Posted on 4 May 2021
Five snappy new words for your reading pleasure
May the fourth be with you. Feel the force with these five new words we are keeping track of here at the Macquarie Dictionary office. Delete those dating apps and throw your phone out the window because advo-dating is the latest way to find The One. Advo-dating is dating based on political and social activism leanings. Once you've found The One who leans your way on the political spectrum perhaps you could share a conti roll on your first date? That is, a crusty bread roll filled with Italian deli meats, cheese and salad. Yum. Unfortunately, dating isn't all conti rolls and perfect matches.
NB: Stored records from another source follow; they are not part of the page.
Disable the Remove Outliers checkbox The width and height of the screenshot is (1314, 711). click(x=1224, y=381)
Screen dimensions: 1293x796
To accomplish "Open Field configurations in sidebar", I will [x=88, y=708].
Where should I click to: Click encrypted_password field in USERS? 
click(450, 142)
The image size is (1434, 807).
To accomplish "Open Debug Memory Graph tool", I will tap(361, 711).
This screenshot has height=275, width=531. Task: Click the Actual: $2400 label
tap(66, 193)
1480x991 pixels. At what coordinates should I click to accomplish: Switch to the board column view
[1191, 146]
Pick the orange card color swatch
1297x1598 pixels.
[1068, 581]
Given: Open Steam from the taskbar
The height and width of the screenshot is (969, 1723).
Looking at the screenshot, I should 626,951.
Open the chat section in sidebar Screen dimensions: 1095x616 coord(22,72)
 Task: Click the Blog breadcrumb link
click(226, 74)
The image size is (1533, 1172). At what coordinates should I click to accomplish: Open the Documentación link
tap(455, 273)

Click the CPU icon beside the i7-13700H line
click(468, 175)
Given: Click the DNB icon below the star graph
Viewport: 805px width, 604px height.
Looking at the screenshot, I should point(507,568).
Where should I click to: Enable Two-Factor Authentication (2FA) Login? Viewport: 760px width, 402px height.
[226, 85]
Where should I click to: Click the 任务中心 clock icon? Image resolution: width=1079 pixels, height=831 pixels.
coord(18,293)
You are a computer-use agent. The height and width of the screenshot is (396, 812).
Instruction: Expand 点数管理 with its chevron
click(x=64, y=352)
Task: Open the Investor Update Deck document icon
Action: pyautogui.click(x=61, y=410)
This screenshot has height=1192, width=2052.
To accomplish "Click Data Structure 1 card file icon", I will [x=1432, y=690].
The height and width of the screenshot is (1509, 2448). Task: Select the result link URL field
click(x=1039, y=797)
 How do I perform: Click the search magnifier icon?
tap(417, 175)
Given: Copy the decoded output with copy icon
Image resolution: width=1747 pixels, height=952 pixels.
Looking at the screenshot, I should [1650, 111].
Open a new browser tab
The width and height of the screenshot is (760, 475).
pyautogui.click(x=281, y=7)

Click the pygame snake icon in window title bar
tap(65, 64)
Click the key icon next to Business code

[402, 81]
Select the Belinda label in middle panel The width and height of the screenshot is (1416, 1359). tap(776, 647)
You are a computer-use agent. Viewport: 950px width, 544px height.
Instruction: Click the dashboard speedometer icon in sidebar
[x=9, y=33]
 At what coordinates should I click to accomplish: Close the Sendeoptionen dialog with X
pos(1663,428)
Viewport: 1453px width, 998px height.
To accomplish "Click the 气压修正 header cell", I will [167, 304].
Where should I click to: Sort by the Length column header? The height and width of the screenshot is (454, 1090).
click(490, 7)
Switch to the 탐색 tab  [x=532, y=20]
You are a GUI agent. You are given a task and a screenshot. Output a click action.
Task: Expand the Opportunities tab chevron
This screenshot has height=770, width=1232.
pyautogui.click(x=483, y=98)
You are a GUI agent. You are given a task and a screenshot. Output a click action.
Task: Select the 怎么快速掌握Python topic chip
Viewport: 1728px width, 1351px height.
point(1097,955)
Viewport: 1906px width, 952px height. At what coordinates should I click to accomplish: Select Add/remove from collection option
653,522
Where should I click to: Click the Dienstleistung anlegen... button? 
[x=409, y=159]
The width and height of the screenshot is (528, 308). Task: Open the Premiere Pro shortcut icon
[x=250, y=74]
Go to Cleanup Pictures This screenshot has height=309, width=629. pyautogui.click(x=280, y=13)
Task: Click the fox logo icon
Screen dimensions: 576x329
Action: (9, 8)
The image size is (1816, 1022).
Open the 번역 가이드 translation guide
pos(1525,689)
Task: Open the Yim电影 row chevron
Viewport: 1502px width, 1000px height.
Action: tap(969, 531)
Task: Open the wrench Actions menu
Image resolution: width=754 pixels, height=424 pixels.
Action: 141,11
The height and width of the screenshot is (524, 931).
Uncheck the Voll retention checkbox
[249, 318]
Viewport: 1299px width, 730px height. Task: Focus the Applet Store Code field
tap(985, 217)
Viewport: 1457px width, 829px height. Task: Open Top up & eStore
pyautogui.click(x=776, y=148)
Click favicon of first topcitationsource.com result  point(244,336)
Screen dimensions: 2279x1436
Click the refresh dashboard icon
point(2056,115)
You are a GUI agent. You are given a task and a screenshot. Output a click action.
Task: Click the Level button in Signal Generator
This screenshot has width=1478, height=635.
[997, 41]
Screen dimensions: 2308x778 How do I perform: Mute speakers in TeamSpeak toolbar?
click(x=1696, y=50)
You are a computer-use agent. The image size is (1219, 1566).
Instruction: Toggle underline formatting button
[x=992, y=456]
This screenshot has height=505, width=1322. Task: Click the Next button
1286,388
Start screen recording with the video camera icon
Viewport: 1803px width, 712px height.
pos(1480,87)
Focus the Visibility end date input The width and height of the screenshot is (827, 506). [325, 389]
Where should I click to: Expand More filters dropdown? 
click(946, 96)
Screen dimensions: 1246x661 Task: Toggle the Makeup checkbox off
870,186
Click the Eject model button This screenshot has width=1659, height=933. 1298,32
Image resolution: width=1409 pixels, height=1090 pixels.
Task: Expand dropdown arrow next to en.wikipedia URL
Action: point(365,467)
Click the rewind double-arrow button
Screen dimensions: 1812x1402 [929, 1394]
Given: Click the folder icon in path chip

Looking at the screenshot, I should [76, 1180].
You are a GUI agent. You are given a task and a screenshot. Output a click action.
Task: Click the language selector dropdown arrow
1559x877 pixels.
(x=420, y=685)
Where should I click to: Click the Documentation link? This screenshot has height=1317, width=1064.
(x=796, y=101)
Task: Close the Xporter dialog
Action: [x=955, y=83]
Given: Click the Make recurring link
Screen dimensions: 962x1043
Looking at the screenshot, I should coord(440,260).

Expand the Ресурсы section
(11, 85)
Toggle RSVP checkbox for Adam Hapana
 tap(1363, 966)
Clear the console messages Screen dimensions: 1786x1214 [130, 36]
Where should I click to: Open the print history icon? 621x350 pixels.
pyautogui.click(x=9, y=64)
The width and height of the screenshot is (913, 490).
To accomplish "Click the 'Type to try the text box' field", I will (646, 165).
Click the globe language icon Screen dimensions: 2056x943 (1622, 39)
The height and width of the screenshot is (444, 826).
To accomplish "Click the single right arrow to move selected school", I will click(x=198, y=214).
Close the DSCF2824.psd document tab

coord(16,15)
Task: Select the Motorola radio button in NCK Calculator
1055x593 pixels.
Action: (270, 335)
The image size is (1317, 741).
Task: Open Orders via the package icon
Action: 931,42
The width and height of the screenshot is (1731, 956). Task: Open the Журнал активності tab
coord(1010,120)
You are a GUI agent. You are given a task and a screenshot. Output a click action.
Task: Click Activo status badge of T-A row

Women who use dating apps are often subjected to abuse from the man they reject. This is known as rejection violence. Stepping away from the dating arena and into safer under water territory, we have been tracking the shark stick, a firearm often used underwater to protect against sharks. Even a dogfish wouldn't fetch a shark stick. Finally, vaccinations have been in the news a lot lately. Have you heard about vaccine nationalism? This is when a nation prioritises the inoculation of its own citizens over assisting other less-developed nations. Vaccine nationalism has led to a lot of nations taking jabs at each other.